Zeynep Bodur ile üç günlük fabrika ziyaretimizde seramik sektörünün yanı sıra global ekonomiyi ve Türkiye'yi de konuşma imkânımız oldu. Bodur, "Pazara erişimin kolaylaştırılması lazım" dedi ve demir yolu taşımacılığının yaygınlaştırılmasını istedi. Lojistik maliyetleri etkiliyor ve firmaların rekabet şansını azaltıyor. Deniz ve demir yolu taşımacılığı yaygınlaşırsa bu avantajı kullanan firmaların rakiplerine karşı ellerini güçlendirmeleri mümkün tabii.

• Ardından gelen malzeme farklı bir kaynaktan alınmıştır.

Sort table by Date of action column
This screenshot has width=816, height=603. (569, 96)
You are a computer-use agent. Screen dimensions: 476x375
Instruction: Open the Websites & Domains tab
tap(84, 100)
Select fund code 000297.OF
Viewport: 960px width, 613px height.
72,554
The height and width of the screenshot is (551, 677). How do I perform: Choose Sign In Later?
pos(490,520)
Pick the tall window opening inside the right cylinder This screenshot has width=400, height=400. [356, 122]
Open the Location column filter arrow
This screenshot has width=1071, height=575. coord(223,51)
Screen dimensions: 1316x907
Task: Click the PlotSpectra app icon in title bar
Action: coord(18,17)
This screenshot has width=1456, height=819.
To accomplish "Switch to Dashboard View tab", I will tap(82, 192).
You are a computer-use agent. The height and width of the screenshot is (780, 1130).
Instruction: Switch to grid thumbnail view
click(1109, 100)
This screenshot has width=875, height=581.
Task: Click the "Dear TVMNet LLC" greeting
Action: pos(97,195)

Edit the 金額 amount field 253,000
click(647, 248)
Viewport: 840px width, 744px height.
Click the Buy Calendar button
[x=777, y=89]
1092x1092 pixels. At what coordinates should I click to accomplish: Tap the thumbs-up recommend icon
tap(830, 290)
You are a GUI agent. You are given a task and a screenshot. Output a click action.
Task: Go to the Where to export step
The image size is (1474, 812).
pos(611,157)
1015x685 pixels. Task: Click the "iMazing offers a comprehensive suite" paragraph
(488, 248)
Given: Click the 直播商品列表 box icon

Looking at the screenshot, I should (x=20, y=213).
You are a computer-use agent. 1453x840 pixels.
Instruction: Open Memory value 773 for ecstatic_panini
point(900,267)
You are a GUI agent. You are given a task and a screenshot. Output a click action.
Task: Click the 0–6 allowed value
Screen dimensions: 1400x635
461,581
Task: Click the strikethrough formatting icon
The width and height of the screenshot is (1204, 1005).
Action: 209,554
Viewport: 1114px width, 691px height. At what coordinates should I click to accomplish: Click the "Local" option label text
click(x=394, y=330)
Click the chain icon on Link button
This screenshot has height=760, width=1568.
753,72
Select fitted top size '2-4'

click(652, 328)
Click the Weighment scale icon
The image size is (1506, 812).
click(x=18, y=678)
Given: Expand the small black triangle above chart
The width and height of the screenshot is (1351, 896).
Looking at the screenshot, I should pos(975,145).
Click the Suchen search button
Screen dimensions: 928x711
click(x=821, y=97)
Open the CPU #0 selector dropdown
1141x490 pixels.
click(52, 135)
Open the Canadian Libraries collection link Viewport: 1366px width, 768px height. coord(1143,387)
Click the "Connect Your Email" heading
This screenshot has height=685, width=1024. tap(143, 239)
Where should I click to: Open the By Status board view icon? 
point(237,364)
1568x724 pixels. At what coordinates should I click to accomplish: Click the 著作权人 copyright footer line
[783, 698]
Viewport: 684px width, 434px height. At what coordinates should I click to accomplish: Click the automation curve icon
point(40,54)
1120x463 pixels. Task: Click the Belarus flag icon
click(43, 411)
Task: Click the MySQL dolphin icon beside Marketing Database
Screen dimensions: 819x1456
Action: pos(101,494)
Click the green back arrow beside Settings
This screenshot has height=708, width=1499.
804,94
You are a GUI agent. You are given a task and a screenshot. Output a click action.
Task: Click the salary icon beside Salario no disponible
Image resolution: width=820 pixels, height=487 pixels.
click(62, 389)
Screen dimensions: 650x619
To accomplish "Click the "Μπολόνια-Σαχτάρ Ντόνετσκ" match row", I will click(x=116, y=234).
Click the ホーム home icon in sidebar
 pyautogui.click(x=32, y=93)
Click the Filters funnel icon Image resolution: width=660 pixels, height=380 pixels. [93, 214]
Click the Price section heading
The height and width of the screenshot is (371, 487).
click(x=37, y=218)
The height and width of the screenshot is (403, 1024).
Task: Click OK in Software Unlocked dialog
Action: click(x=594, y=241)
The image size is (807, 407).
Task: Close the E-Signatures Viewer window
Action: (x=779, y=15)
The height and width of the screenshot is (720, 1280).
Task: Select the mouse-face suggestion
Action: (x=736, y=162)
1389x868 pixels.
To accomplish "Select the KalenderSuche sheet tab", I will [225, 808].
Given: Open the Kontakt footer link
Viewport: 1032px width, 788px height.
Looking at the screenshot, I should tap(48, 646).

Türkiye'nin inovasyon ve Ar-Ge yatırımlarına daha fazla ağırlık veresini isteyen Bodur, "İnsan kaynaklarında da kendimizi yenilemeliyiz" diyerek; şunları söyledi:
"Gençlerimiz teknolojiye özendirmemiz lazım. Onların projelerini değerlendiren sistemler kurmalıyız. Fizik ve matematik gibi temel bilimler olmadan teknoloji olmaz. Bu yöndeki eğitimi takviye etmemiz lazım. Bir de üretim safhasında mühendis istihdam etmekten vazgeçmeli ve onları Ar-Ge ve teoride kullanmalıyız. Üretimde tekniker istihdam ederek gerçekleştirebiliriz bunu. Biz öyle yapıyoruz mesela. O teknikerler bugün fabrika müdürü."
Zeynep Bodur, "Avrupa pazarı önemli bir pazardı ve bu pazarda gayet iyi bir yere geldik" dedi ve önümüzdeki senelerde yeni pazarlara da yatırım yapacaklarını bildirdi. Rusya'da bir fabrika kurmuşlar zaten.